Tá seco! Tá quente! Meu vasilhame de 20L tá fechado no chão e eu não vou tentar colocá-lo no lugar, pq quero ter 20L pra beber e não 15. Não dá vontade de fazer nada! Não dá vontade nem de pensar! A casa não para limpa, pq a poeira tá solta... a boca tá seca o tempo todo... a pele tá seca, não adianta se besuntar em hidratante! Quero chuva! Já nem fujo mais dos sprinklers do jardim do condomínio, que regam mais a calçada que a grama!

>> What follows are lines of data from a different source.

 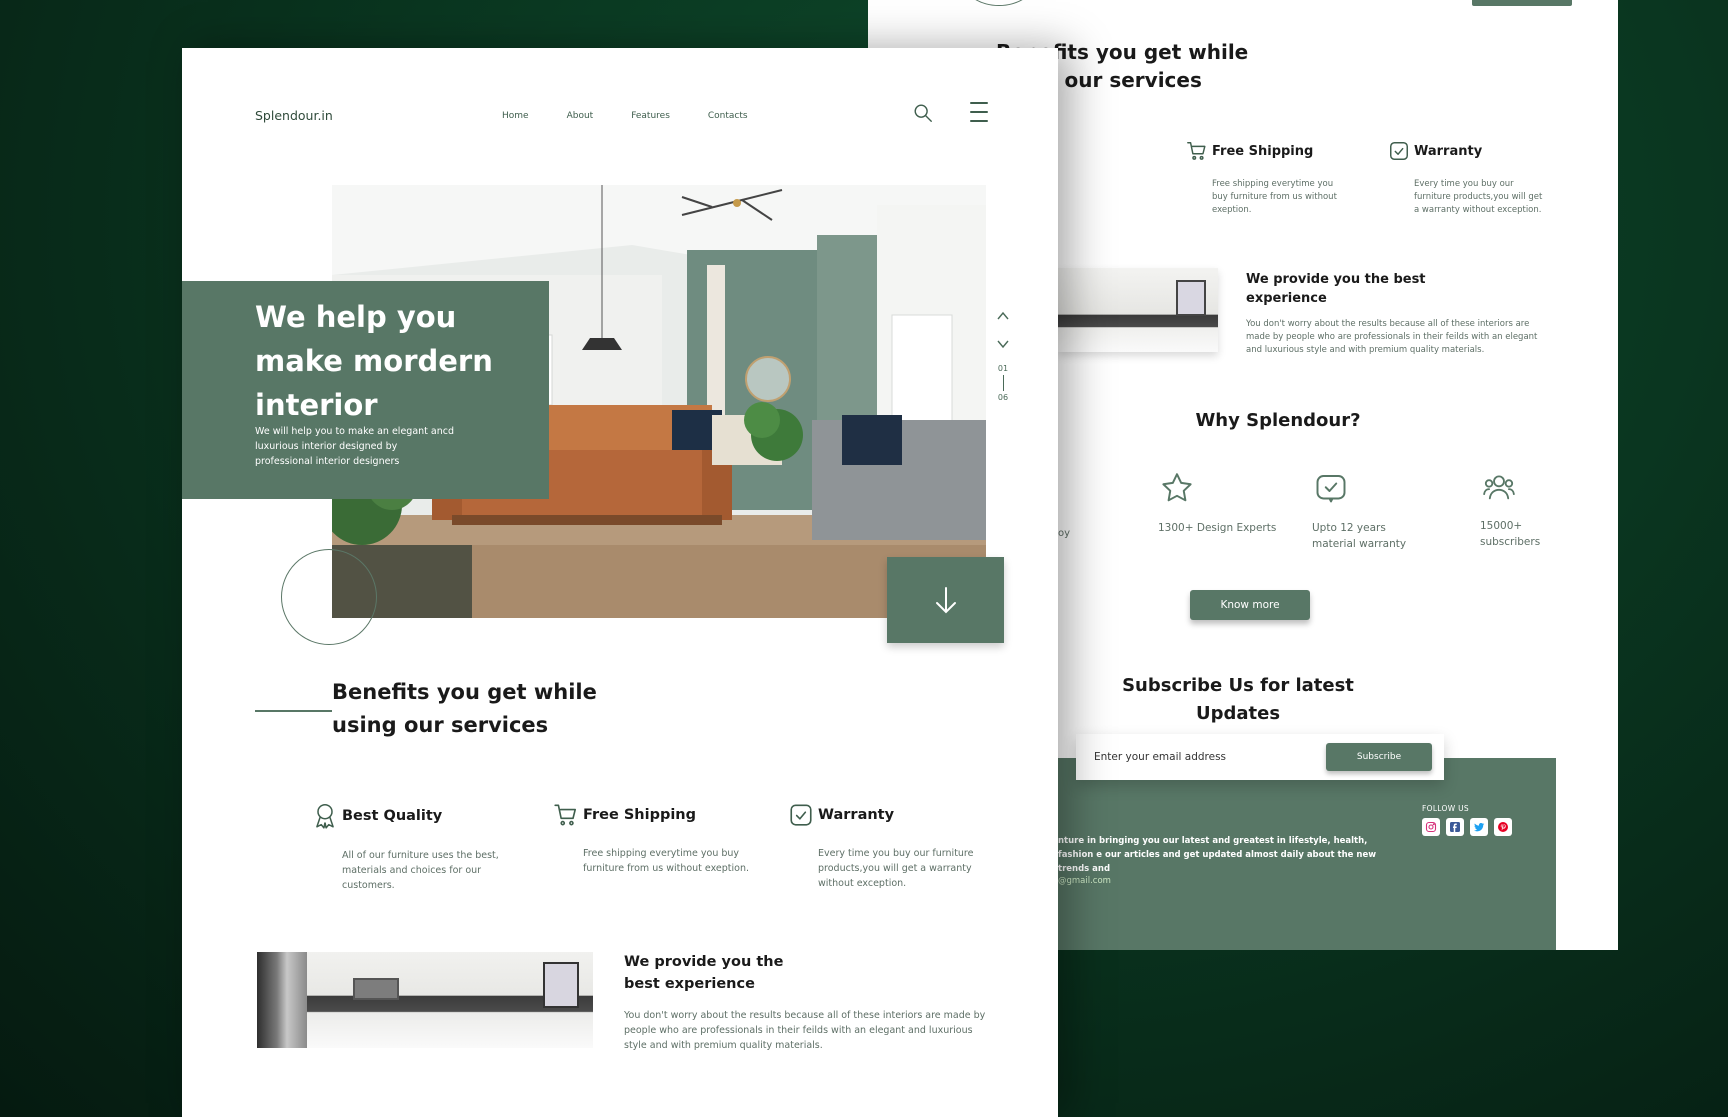 What do you see at coordinates (580, 116) in the screenshot?
I see `nav-about: About` at bounding box center [580, 116].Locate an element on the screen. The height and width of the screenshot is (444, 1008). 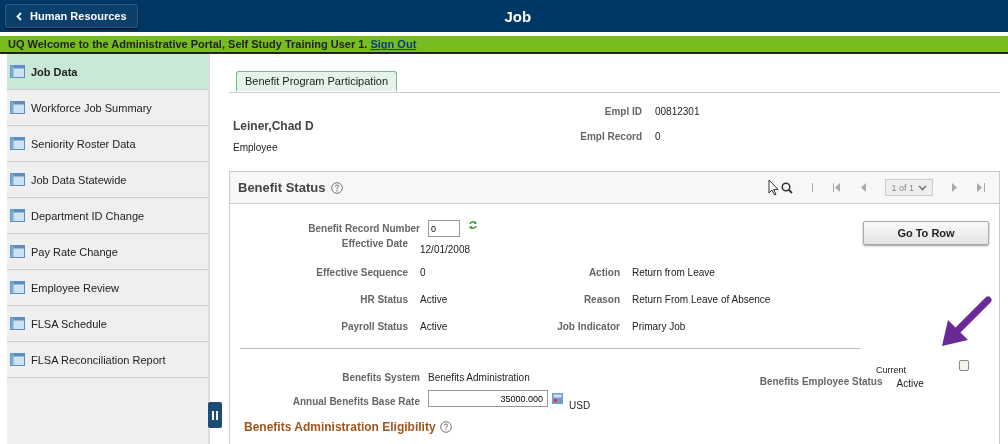
field-label: Annual Benefits Base Rate is located at coordinates (356, 402).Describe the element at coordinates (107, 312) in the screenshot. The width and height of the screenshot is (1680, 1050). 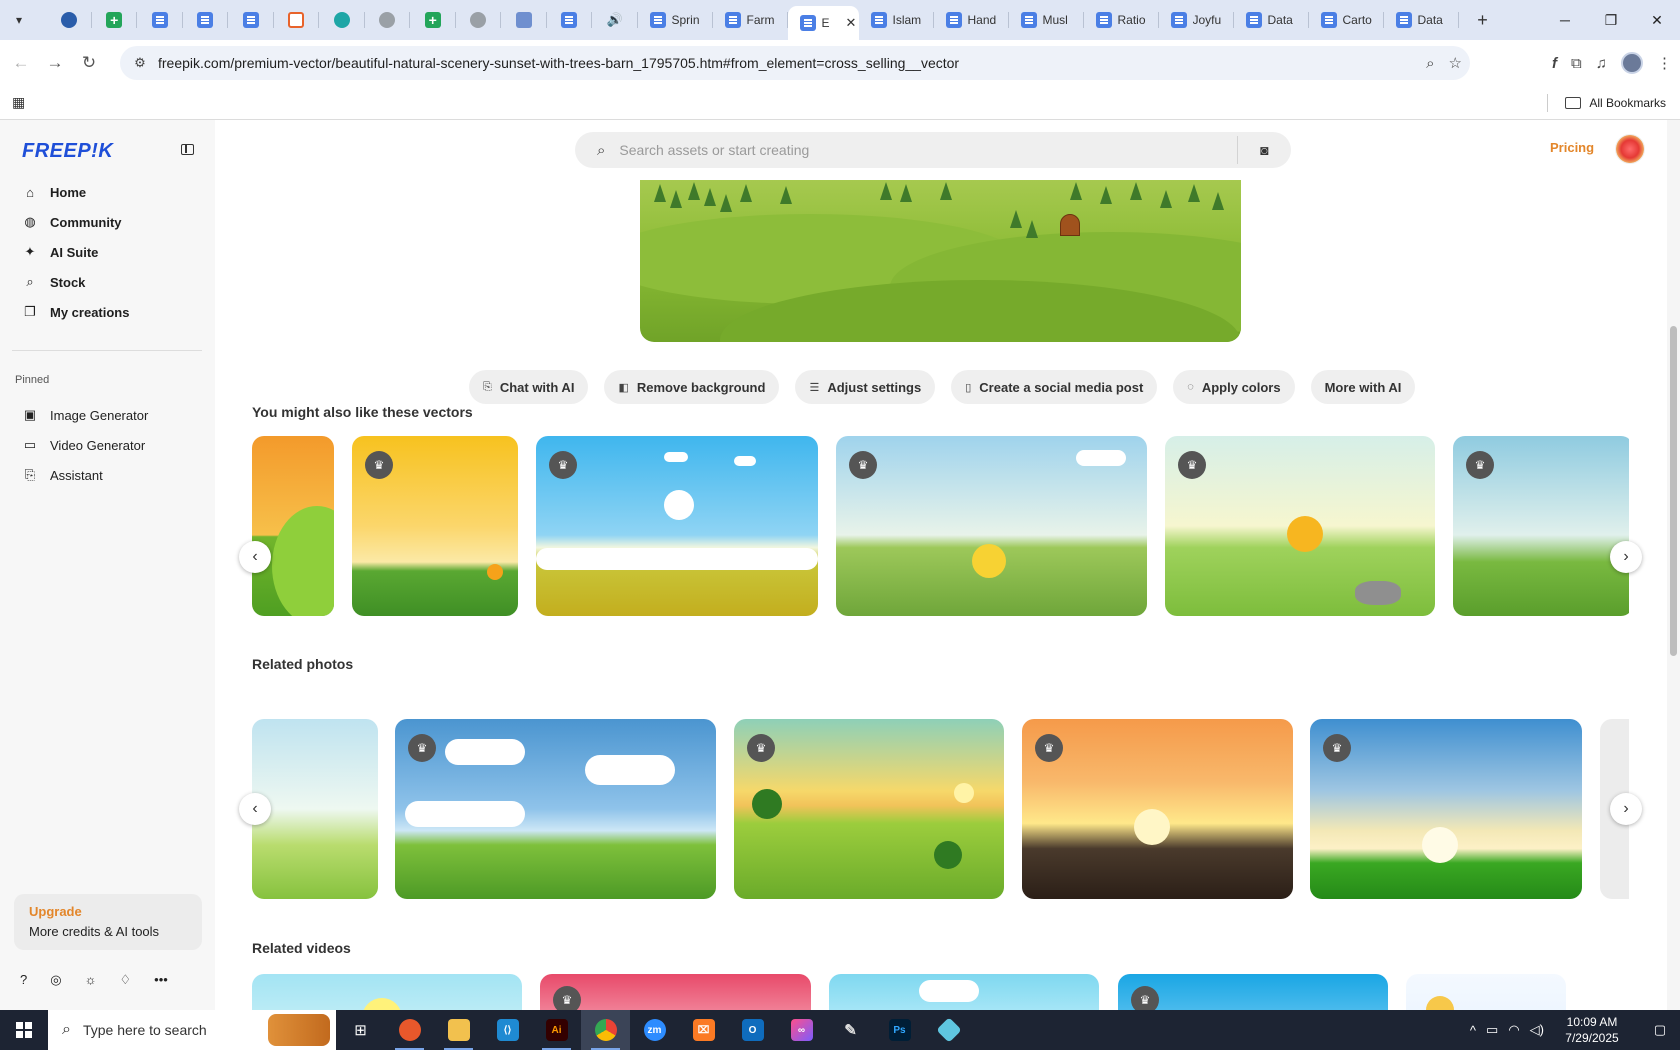
I see `sidebar-item-my-creations: ❐ My creations` at that location.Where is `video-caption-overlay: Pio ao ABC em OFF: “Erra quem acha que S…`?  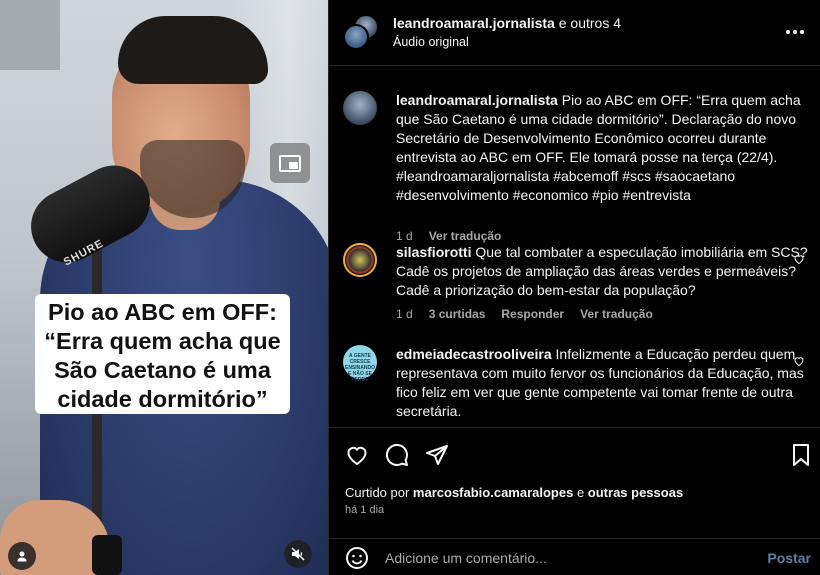 video-caption-overlay: Pio ao ABC em OFF: “Erra quem acha que S… is located at coordinates (162, 354).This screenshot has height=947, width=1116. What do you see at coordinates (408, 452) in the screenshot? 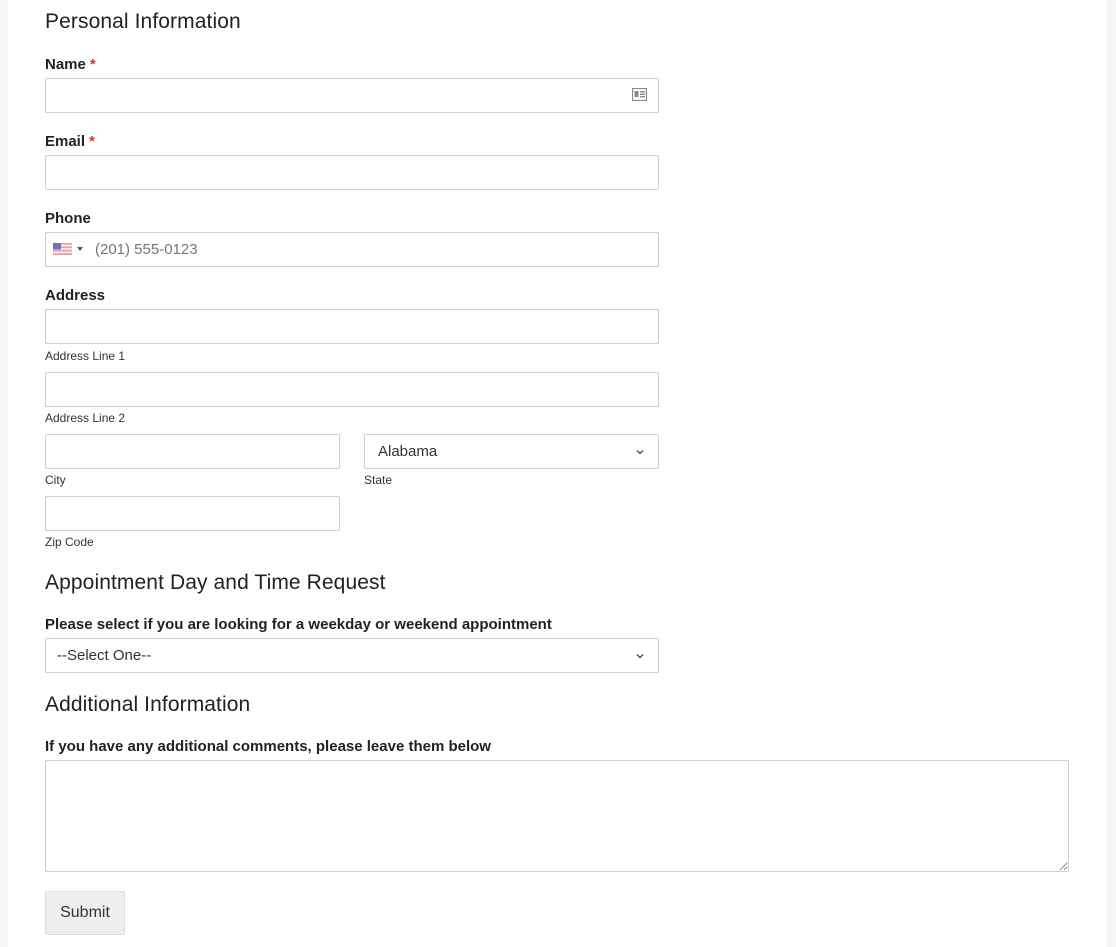
I see `state-selected-value: Alabama` at bounding box center [408, 452].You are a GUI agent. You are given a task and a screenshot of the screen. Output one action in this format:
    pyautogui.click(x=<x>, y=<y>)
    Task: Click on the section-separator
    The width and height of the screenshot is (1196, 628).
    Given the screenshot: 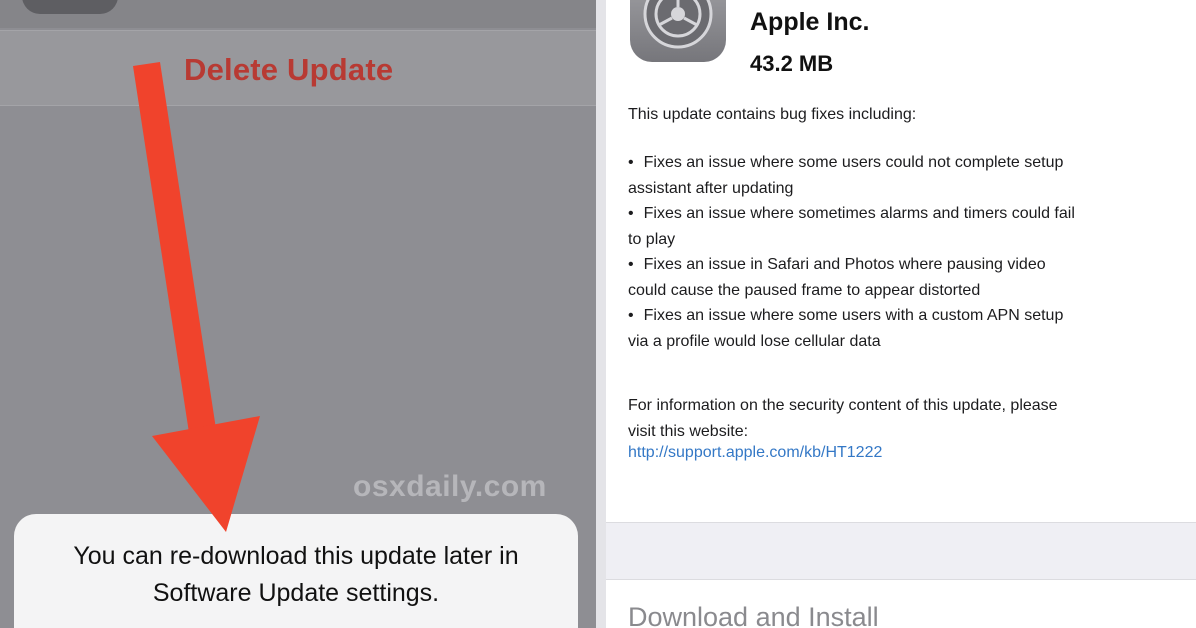 What is the action you would take?
    pyautogui.click(x=901, y=551)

Calor castiga a cidade com temperatura de 32,4°C
Elisa Tecles
Do Correio Braziliense
O calor não deu trégua ao brasiliense na tarde de ontem. A temperatura máxima registrada pelo Instituto Nacional de Meteorologia (Inmet) na terça-feira foi de 32,4ºC, pouco menor que os 34,2ºC de segunda-feira. Apesar da queda, a sensação térmica ficou praticamente igual nos dois últimos dias, de acordo com o meteorologista do Inmet, Ricardo Reinke. “O vento está relativamente fraco e a umidade está baixa, isso contribui para o calor, por isso a sensação não mudou muito de um dia para o outro”, explicou. A previsão do Inmet para os próximos dias é de mais calor e baixa umidade. Hoje, a temperatura deve variar entre 17ºC, na madrugada, e 31ºC, por volta das 15h. O tempo ficará parcialmente nublado com névoa seca.
De acordo com as previsões do instituto, as altas temperaturas devem continuar, no mínimo, até o início do período chuvoso. Após quatro meses sem chuva, a cidade só deve voltar a ver água na segunda semana de outubro. “Já começou a chover perto de Anápolis (GO) e Unaí (MG), em áreas a menos de 100km de Brasília. Ainda podemos ter chuva essa semana ou na próxima, mas as chances são muito pequenas”, afirmou Reinke. Com esse fenômeno natural, a umidade relativa do ar tende a aumentar. Ontem, os níveis ficaram entre 27% e 72%.
O que está provocando a intensa estiagem, comum no inverno, é uma massa de ar quente e seca que cobre o Distrito Federal e bloqueia a entrada das massas úmidas. “Geralmente, vem umidade da Amazônia, que se encontra com as massas de ar que vêm do Sul e Sudeste e com parte da massa tropical atlântica, que vem do oceano”, detalhou a pesquisadora do Laboratório de Climatologia da Universidade de Brasília (UnB) Juliana Ramalho. Segundo ela, com a aproximação do verão, a tendência é que a massa quente comece a perder força e dê passagem à umidade.
É... fazer o que?! O jeito é esperar pra ver se daqui 3 semanas cai água nesse cerrado! Tá demais!!!